My guess is that wearing one of those N95 respirators is totally out of the question. It would be unwise to say the least. I'll never wear one.

FYI: One trick police use to determine the distance between gunfire and a victim is to look for a cone of particles on a victim. So, particles are definately infront of the gun after it's fired. Question: Shouldn't the amount of particles also determine the caliber of the gun.


----------



## SouthernBoy (Jun 27, 2007)

With all due respect, perhaps you should sell your gun and take up golf.

Firearms use a propellant to send a projectile down a barrel and exit into the ambient atmosphere, on its way to some target select by the shooter. The "fire" you are seeing from time to time is simply the burning of that propellant as the projectile leaves the barrel. Slower burning propellants = more "fire".

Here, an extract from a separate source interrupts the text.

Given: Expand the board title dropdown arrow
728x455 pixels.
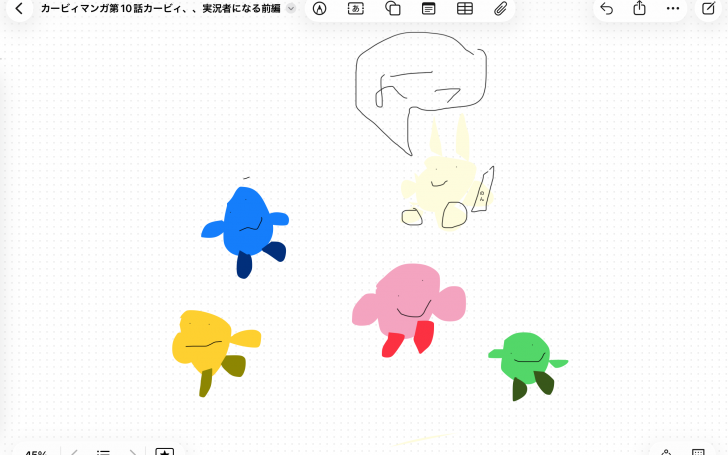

As for smoke, it had better not be black otherwise there could be other factors at work. Unless you are shooting a black powder firearm, the color should be bluish/grayish and not too much of it (depends upon the type and quality of the propellant used in the ammunition).

*What is it called. Does it go by different names. Does each gun have a metric describing the smoke and fire content.*
I hardly know how to answer this question.

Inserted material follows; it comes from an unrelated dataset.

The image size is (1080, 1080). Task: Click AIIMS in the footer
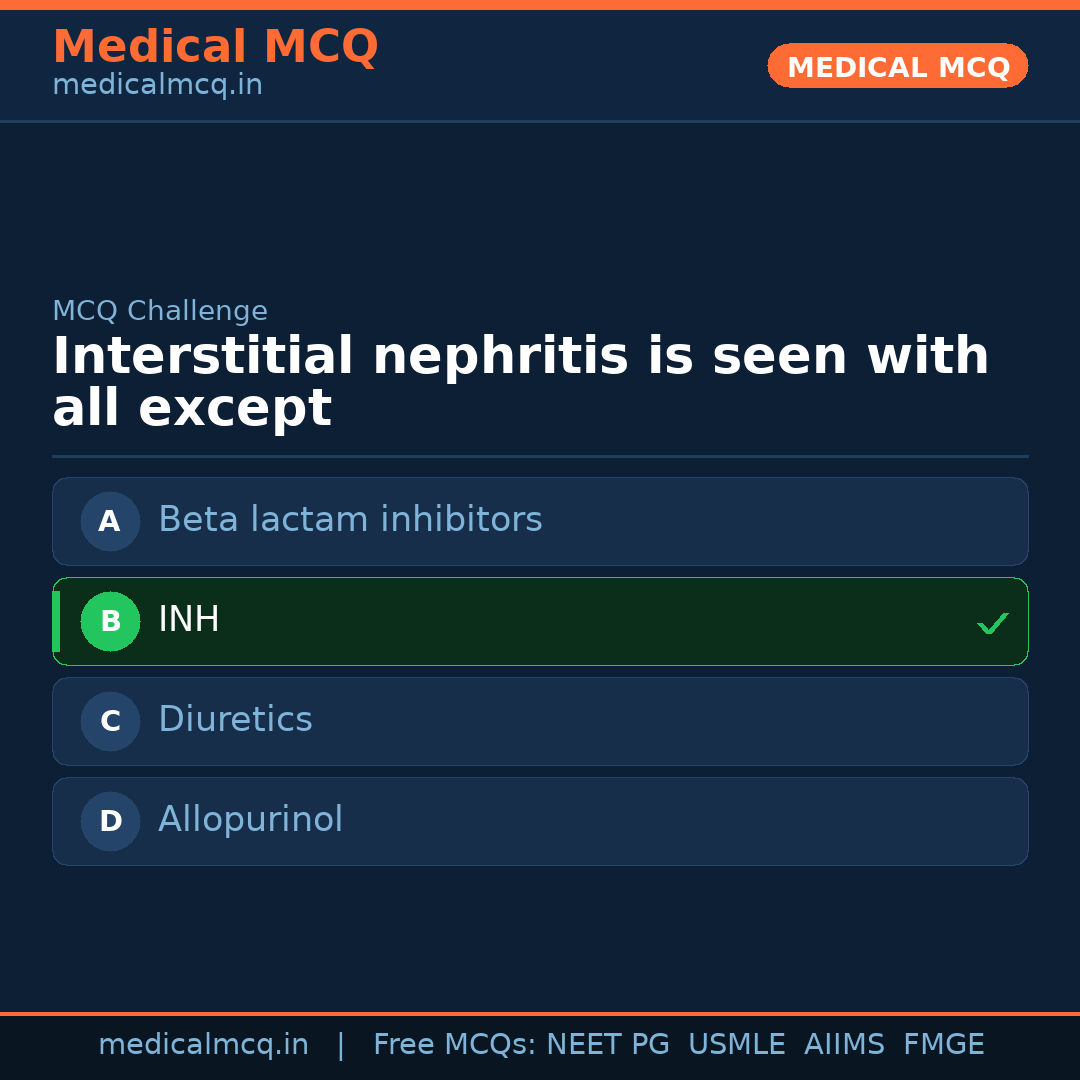pos(844,1045)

*It must stay in the air for awhile around me. Is it harmful to my eyes, lungs, or skin, and what should I do about it.*
It can linger a bit depending upon the range and other factors (if indoor, ventilation... if outdoor, wind speed).

*Do gun ranges do something about it to keep the air circulating etc. Do the gun ranges themselves have a rating.*
See above for the first question here. I have never seen nor heard of a range rating system.

*Do I have to worry about taking a shower and washing my cloths after shooting. What detergent should I use.*
Tell me you're kidding with this one.

*On my end, I do know that I can better fire after exhaling a breath.*
You should not hold your breath when shooting unless you are going for serious precision and then you only hold your breath just before pulling the trigger (you let it out then hold for that final second).

My friend, you need to spend some time on several different ranges as an observer to see what other folks do. Try to glean some experience and answers to your questions be watching people who appear to really know what they're doing. The shooting sports have been around a long time and I would imagine most people steeped in the gun culture (I am one) have fired many tens of thousands of rounds of ammunition in a variety of calibers and designs and are none the worse in wear for it. Quite the contrary, it has enriched our lives, given us enjoyment and fun, and offers the side benefit of making us better at something that can be quite an exact discipline. I've been at this for 45 years and the God willing, will be at it until He takes me to my final reward.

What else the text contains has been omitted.